● INSTRUCTIONS TO FOLLOW:
From the entries below, reproduce exactly the lines from the one with "How do I perform: Select" through the one with "Toggle the Output pane view button", both included, without images.

● MATERIAL TO PROCESS:
###
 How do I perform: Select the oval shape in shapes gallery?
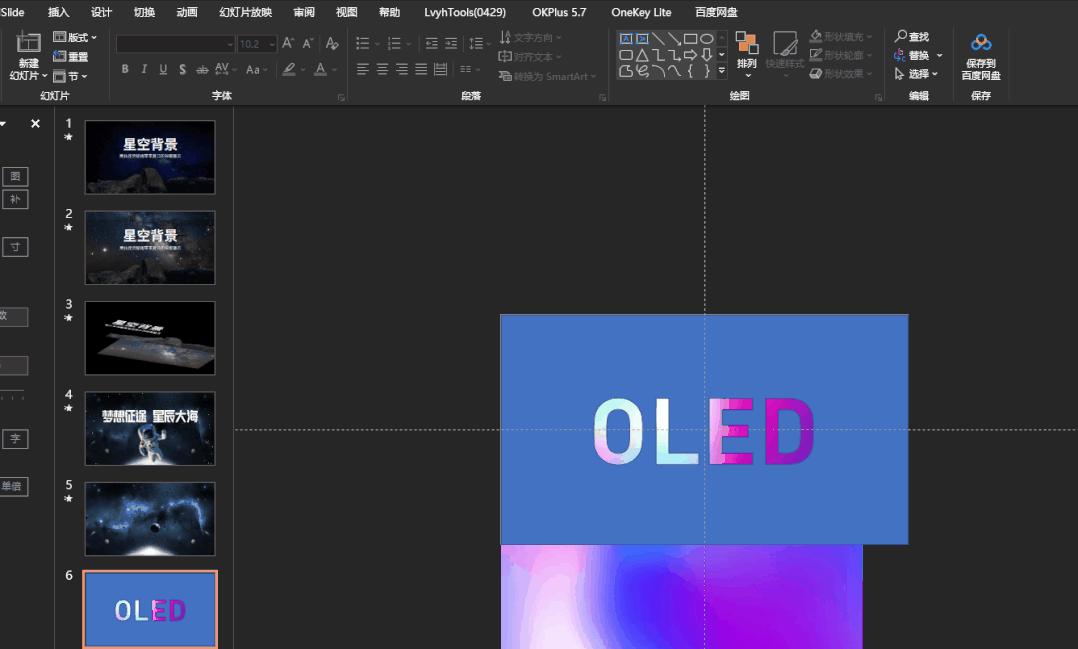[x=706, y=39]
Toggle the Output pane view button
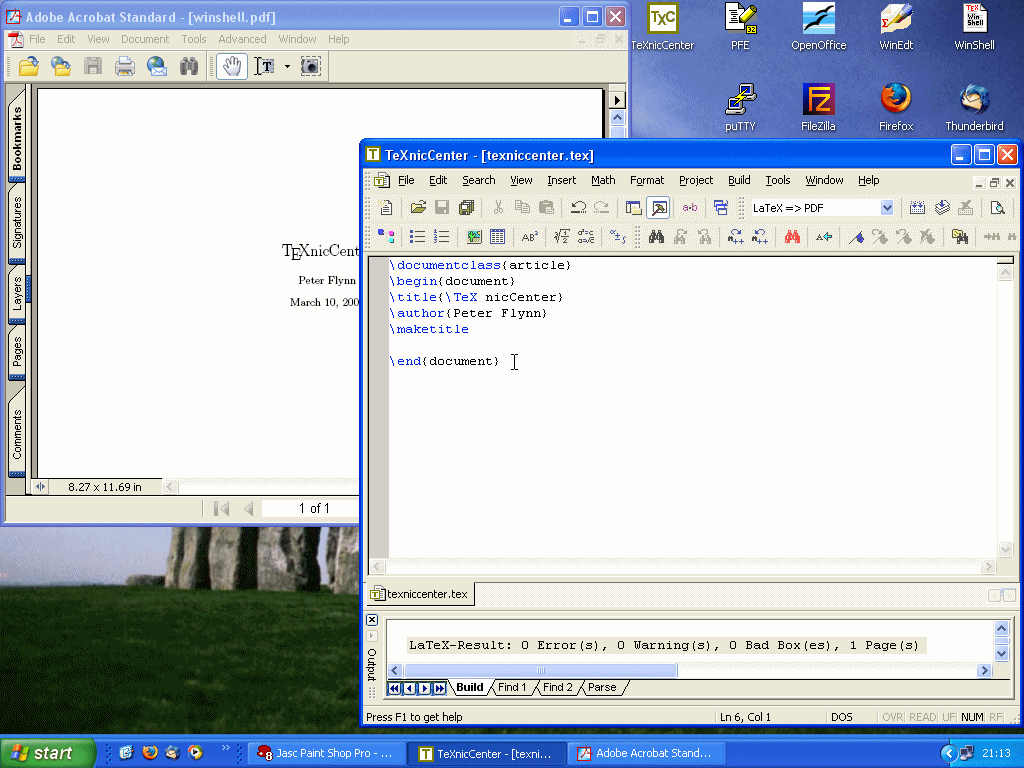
###
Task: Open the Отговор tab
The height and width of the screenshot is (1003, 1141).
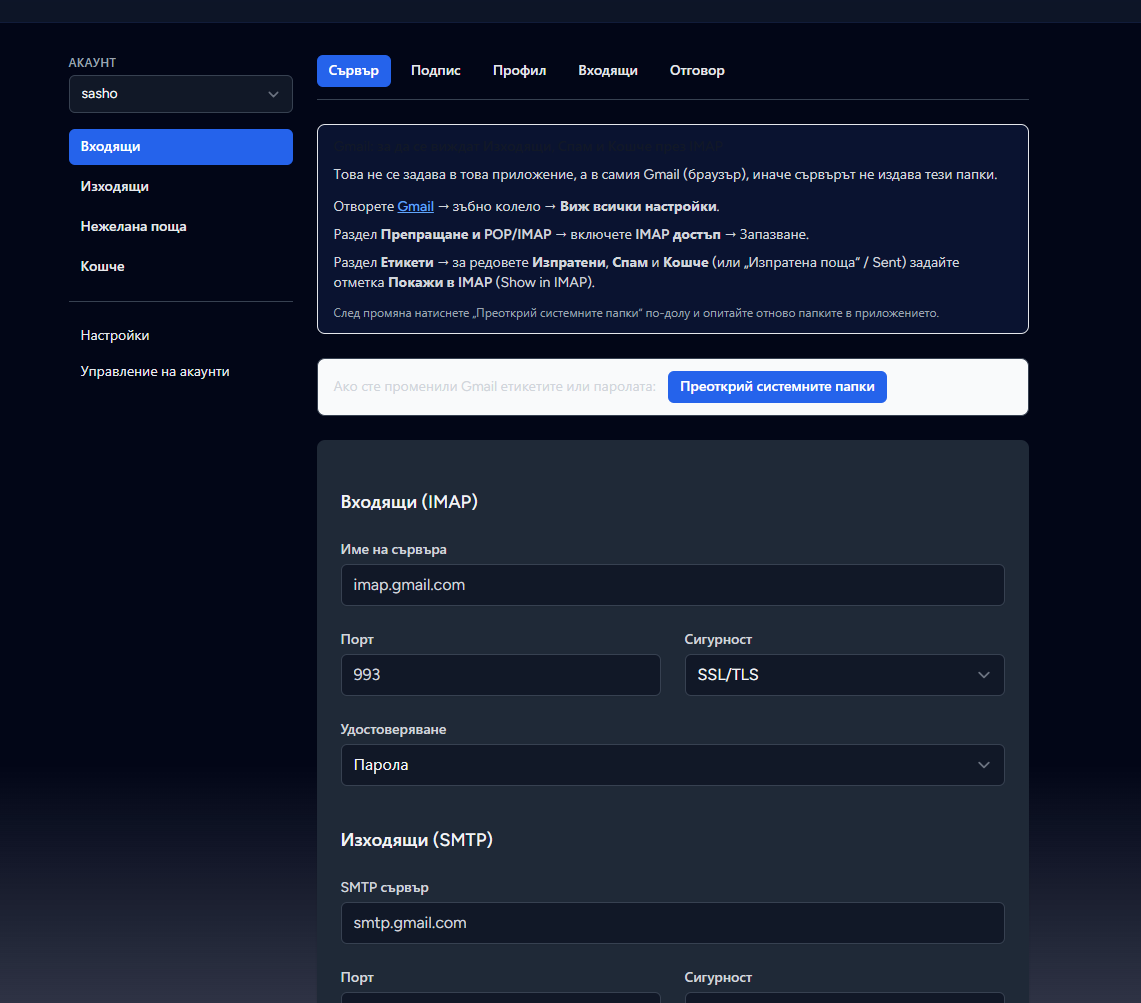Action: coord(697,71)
###
● EXERCISE SOLUTION:
 How do I perform: Select the oval shape in shapes gallery?
[x=706, y=39]
Toggle the Output pane view button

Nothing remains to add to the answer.